How to Actually Get Into His Discography
If you're new to this, don't just start at the beginning and expect a straight line. It's more like a spiral.
- The Entry Point: Listen to Every Kingdom if you want the classic acoustic guitar "wow" factor. It’s the easiest to digest.
- The Emotional Core: Move to I Forget Where We Were. This is for when it's raining outside and you're feeling a bit existential.
- The Deep End: Noonday Dream. Put on headphones, turn off the lights, and just let it wash over you. Don't look for a chorus; look for a feeling.
- The Modern Ben: Is It. This is the best representation of where he is now—rhythmic, slightly glitchy, and incredibly honest.
A lot of critics compare him to Nick Drake or John Martyn, and while the fingerpicking influence is definitely there, Howard has carved out a niche that is entirely his own. He’s one of the few artists who successfully escaped the "singer-songwriter" box to become a genuine avant-garde musician while still selling out theaters.
Practical Steps for the Listener
To really appreciate the complexity of songs by Ben Howard, you need to change how you listen. This isn't "Spotify Radio" filler music.
- Check the Gear: If you're a guitar player, look up his use of the D-A-D-G-A-D tuning and his use of the delay pedal as a rhythmic tool rather than just an effect. It’ll change how you approach the instrument.
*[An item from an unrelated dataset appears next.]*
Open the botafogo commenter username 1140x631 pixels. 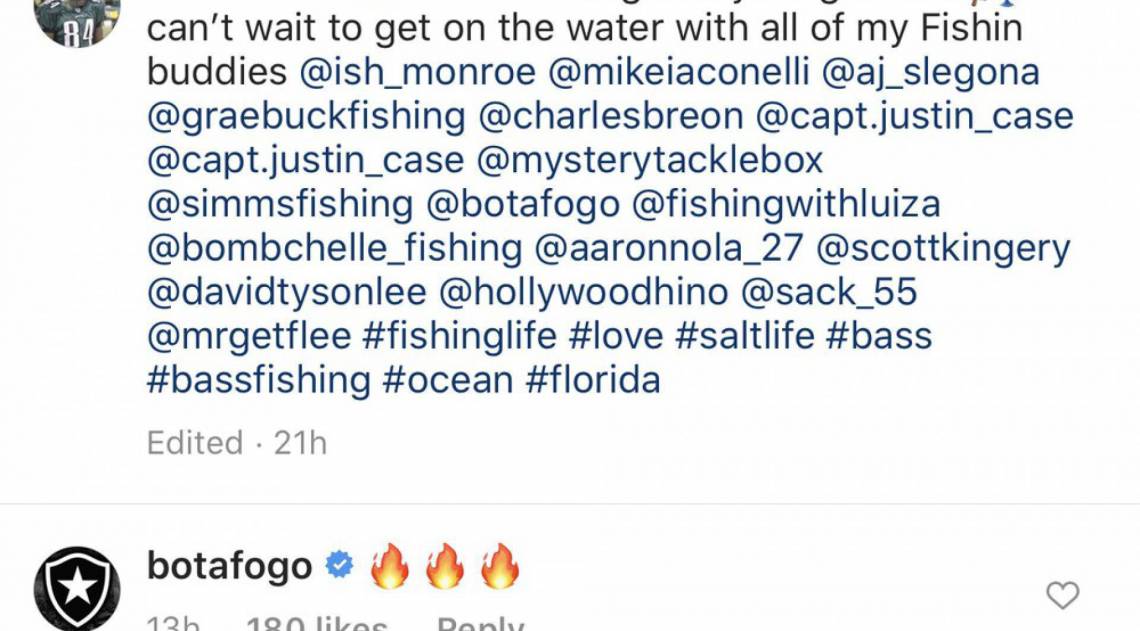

- Live Sessions: Watch the "Riverside" or "Casino de Paris" live sessions on YouTube. You’ll see the physicality of his playing, which often gets lost in the studio recordings.
- Lyric Analysis: Howard’s later lyrics are heavily influenced by poetry and obscure stories (like the tale of the woman who lived in a tree in "Far Out"). Digging into the references makes the songs feel much larger.
The most important thing to remember is that Ben Howard doesn't owe anyone a repeat of 2011. His music is a moving target. If you don't like a particular song, wait an album—he'll probably be someone else by the time the next one comes out. That’s exactly what makes him one of the most vital artists working in the UK today.